Source code for wraquant.ts.advanced

"""Advanced time series integrations using optional packages.

Provides wrappers around tsfresh, stumpy, pywavelets, sktime,
statsforecast, and tslearn for feature extraction, matrix profiles,
wavelet analysis, forecasting, and time series clustering.
"""

from __future__ import annotations

from typing import Any

import numpy as np
import pandas as pd

from wraquant.core.decorators import requires_extra

__all__ = [
    "tsfresh_features",
    "stumpy_matrix_profile",
    "wavelet_transform",
    "wavelet_denoise",
    "sktime_forecast",
    "statsforecast_auto",
    "tslearn_dtw",
    "tslearn_kmeans",
    "darts_forecast",
]



[docs]
@requires_extra("timeseries")
def tsfresh_features(
    df: pd.DataFrame,
    column_id: str = "id",
    column_sort: str = "time",
) -> pd.DataFrame:
    """Extract time series features using tsfresh.

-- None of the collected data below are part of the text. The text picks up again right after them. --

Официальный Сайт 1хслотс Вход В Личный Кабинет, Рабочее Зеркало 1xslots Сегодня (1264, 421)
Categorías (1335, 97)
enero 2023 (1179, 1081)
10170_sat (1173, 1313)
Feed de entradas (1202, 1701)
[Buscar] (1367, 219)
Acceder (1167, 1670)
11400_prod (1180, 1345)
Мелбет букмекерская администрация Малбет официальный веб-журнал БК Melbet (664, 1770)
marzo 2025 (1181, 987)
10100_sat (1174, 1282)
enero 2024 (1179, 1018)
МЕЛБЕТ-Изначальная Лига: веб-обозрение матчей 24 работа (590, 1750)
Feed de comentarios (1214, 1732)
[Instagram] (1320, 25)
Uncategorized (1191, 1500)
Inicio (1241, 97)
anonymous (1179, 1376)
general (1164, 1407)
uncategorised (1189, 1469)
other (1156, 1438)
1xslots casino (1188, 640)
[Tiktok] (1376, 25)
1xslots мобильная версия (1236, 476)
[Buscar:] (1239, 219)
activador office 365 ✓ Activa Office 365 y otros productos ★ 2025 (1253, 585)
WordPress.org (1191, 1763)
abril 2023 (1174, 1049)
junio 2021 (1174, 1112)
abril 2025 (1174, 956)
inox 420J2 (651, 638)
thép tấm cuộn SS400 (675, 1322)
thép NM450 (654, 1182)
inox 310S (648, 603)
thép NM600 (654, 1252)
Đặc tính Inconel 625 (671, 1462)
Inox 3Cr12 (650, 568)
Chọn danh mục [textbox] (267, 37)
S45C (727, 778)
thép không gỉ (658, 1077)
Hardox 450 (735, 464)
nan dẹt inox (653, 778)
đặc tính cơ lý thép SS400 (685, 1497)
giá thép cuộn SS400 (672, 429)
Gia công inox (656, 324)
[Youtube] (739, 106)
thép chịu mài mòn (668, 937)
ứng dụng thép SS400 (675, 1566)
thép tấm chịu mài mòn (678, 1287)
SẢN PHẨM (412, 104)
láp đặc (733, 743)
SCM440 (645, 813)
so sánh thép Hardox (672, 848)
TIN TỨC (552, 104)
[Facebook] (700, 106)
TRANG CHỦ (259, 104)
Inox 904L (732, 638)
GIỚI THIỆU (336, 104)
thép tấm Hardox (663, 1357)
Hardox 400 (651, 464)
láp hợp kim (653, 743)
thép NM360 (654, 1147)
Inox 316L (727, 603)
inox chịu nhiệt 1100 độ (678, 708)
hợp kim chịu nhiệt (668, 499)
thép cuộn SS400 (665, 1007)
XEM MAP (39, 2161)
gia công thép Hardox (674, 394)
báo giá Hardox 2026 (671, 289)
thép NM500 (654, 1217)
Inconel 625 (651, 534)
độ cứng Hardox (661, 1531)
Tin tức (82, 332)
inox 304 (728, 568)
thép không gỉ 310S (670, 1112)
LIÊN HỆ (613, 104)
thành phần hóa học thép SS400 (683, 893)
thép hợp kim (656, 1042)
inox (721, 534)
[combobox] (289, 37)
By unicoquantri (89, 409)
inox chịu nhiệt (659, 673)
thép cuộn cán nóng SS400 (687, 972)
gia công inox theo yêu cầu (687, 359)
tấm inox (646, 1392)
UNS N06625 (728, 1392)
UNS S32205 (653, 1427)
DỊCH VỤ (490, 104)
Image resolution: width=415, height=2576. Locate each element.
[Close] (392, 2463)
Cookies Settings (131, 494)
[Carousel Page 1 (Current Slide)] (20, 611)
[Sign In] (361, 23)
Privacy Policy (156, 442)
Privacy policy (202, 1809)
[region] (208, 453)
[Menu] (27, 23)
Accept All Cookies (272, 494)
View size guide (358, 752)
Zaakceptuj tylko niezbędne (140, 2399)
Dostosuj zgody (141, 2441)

    Wraps ``tsfresh.extract_features`` with efficient defaults and
    returns a cleaned DataFrame with no NaN/infinite columns.

    Parameters
    ----------
    df : pd.DataFrame
        Long-format DataFrame containing time series data. Must include
        the columns specified by *column_id* and *column_sort*, plus one
        or more value columns.
    column_id : str, default 'id'
        Column identifying distinct time series.
    column_sort : str, default 'time'
        Column used for temporal ordering.

    Returns
    -------
    pd.DataFrame
        Extracted features indexed by *column_id* values. Columns with
        NaN or infinite values are dropped.
    """
    from tsfresh import extract_features
    from tsfresh.utilities.dataframe_functions import impute

    features = extract_features(
        df,
        column_id=column_id,
        column_sort=column_sort,
        disable_progressbar=True,
    )
    features = impute(features)
    # Drop any remaining columns with NaN or infinite values
    features = features.replace([np.inf, -np.inf], np.nan).dropna(axis=1)
    return features




[docs]
@requires_extra("timeseries")
def stumpy_matrix_profile(
    ts: np.ndarray | pd.Series,
    m: int = 50,
) -> dict[str, Any]:
    """Compute the matrix profile of a time series using STUMPY.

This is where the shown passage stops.